When Bishopskin released their debut album ‘Ye Olde Britland Isle Bishopskin’ in 2020, they were apparently confused by the traction the album garnered. Listening to that first album through to the new single ‘Lean Closer’, released via Isolar Records, makes this confusion… confounding. From the get-go in the throes of lockdown, Bishopskin, aka singer Tiger Nicholson and guitarist James Donovan, have crafted a through-line of thought-provoking music which is uplifting, but has its darkened corners.
The textures on ‘Lean Closer’ are striking. Each individual element holds its own physical space in the song; something so important for a track multi-layered with guitars, pianos, violins, saxophones, flutes and sound effects (with the help of Black Midi’s Seth Evans, and Fat White Family’s Alex White). What occurs then, is a dense song that never feels too heavy but rather, the opposite. The folkish warmth that makes up most of the track is deceitful in its simplicity. From the jangly piano that fills an empty room in the intro, through to the ‘A Day in The Life’-esque breakdown in the bridge. By the time the song has ended, you snap out of your haze and realise how much has passed by in just five-minutes.
The sudden veer into chaos and back out into resolution could be likened to a car journey – a subject not too far from the song’s inception. Tiger notes that the song came after he was “humbled by [his] failed driving test for the 7th time.” He continues: “I would sit everyday propped up against the pole of the bus stop and watch unfold a scene of pure peace as the sun set over purple frozen hills. I’d sing ‘lord I want to lean a little closer’ shouting my voice like a mad man over the cars. I then recorded a version of it on the top deck of the bus and sent it to James who made this broken man’s worship into the song we have now.”

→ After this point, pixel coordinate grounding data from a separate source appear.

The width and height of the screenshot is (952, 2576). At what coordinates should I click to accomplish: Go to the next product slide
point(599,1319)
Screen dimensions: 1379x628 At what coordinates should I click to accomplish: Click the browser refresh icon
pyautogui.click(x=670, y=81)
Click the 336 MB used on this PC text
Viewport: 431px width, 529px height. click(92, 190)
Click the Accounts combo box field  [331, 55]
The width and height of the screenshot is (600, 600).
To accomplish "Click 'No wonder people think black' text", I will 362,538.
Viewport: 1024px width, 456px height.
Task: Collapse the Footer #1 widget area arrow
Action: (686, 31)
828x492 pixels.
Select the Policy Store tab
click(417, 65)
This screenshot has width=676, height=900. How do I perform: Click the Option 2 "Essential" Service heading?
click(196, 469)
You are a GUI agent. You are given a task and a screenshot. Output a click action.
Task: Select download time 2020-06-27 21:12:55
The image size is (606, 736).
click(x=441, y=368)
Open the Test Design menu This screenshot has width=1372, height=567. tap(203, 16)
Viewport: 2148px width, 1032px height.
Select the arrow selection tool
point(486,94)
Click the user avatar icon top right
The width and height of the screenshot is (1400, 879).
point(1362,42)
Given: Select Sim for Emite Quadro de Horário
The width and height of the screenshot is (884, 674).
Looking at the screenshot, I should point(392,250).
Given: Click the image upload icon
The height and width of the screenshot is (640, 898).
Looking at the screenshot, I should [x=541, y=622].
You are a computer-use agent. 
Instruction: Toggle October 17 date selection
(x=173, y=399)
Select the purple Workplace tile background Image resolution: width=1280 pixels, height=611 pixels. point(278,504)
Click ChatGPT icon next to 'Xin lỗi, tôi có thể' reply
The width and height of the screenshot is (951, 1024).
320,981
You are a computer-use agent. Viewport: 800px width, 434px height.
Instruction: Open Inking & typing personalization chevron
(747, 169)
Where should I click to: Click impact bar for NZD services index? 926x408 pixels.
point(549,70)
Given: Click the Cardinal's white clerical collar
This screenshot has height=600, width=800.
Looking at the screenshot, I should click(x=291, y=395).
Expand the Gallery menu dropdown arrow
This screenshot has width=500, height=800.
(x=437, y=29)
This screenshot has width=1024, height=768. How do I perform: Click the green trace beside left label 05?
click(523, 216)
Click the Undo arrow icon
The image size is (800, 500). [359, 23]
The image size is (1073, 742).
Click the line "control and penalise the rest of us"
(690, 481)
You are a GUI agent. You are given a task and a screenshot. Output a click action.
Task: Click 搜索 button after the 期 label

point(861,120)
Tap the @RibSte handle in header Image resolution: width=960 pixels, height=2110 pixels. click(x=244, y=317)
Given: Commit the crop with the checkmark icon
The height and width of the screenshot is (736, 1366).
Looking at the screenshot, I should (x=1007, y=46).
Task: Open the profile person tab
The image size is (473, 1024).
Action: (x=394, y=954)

As Tiger alludes to, if you literally ‘Lean Closer’ into the communitarian lyrics, you’ll notice that many have religious undertones. Yet, this exploration of faith never preaches, but instead thinks out loud. This is only one of the many compelling elements of Bishopskin’s sound that explores a musical landscape tread hundreds of years before, but presents something wholly revelatory.